KV cache and EC cache each construct their own StorageManager. This is intentional, not an oversight to be cleaned up:

  • KV and EC have very different access patterns. KV is chunked, layerwise, and high-throughput; EC is single-tensor, request-scoped, and far lower-volume. Mixing them in one allocator pool and eviction queue lets hot KV chunks evict cold-but-valuable EC entries (or vice versa) in non-obvious ways.
  • Resource budgeting becomes auditable: an operator can size local CPU and disk pools per workload (max_local_cpu_size, max_local_disk_size for KV; ec_max_local_cpu_size, ec_max_local_disk_size for EC) without one cache cannibalizing the other.
  • The price is one extra background event-loop thread per process, and modest duplication of allocator metadata. Both are negligible next to the determinism gain.

If a future workload genuinely benefits from shared pools, the mechanism would be: pass an externally-constructed StorageManager into ECCacheEngine.__init__ (DI), instead of having the engine construct one. Today no caller wants that.

Role pinned to "worker" for the storage manager

vLLM's ECConnectorBase multiplexes scheduler-side and worker-side methods onto a single class with a role discriminator. Naively one would forward that role to create_lmcache_metadata so LMCache can size resources per role. We deliberately do not — the EC connector calls create_lmcache_metadata(vllm_config, role="worker") regardless of the vLLM-side role.

The reason: scheduler-side has_cache_item calls engine.contains(), which needs a fully constructed StorageManager (including LocalCPUBackend, since LocalDiskBackend is layered on top of it). LMCache's CreateStorageBackends short-circuits the CPU backend when metadata.role == "scheduler" and then asserts on it for the disk backend — so threading the real role aborts startup with an AssertionError. Until LMCache grows a scheduler-friendly storage path (or EC splits scheduler/worker into separate engines), the connector keeps the role pinned to "worker".
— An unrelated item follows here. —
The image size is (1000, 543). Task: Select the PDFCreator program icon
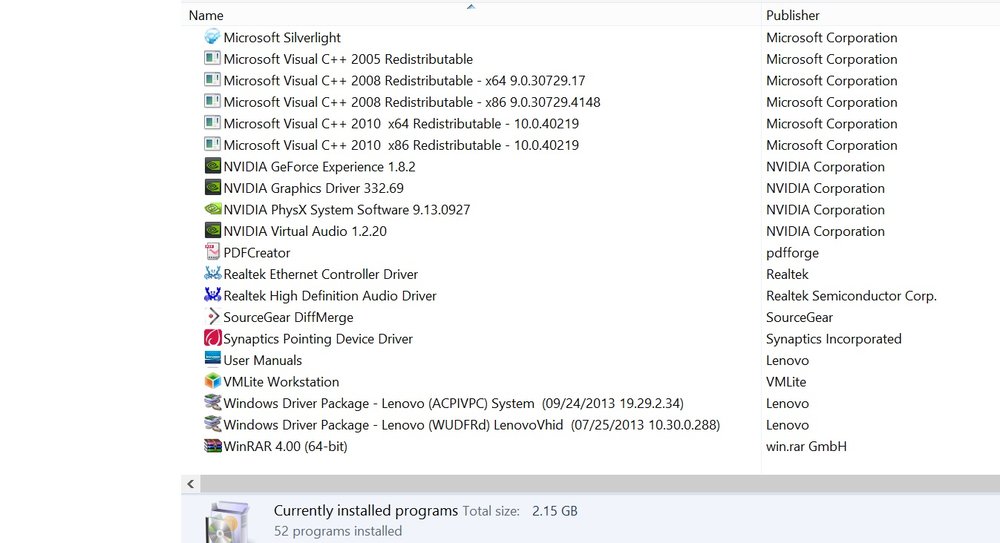point(212,252)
_mm_hashes_need_loads is scheduler-only state; it is initialized on both roles for simplicity but only mutated/read on the scheduler side.

Future Work

  • Encoder dtype on metadata. LMCacheMetadata does not yet carry an encoder_dtype field; the connector currently passes vllm_config.model_config.dtype directly to ECCacheEngine.__init__. If more producers (sglang, etc.) gain encoder caches, lifting the field onto LMCacheMetadata would let the engine become connector- agnostic.
  • Public connector-metadata accessor in vLLM. start_load_caches reaches into self._parent._get_connector_metadata(); once vLLM exposes a public method, drop the # noqa: SLF001.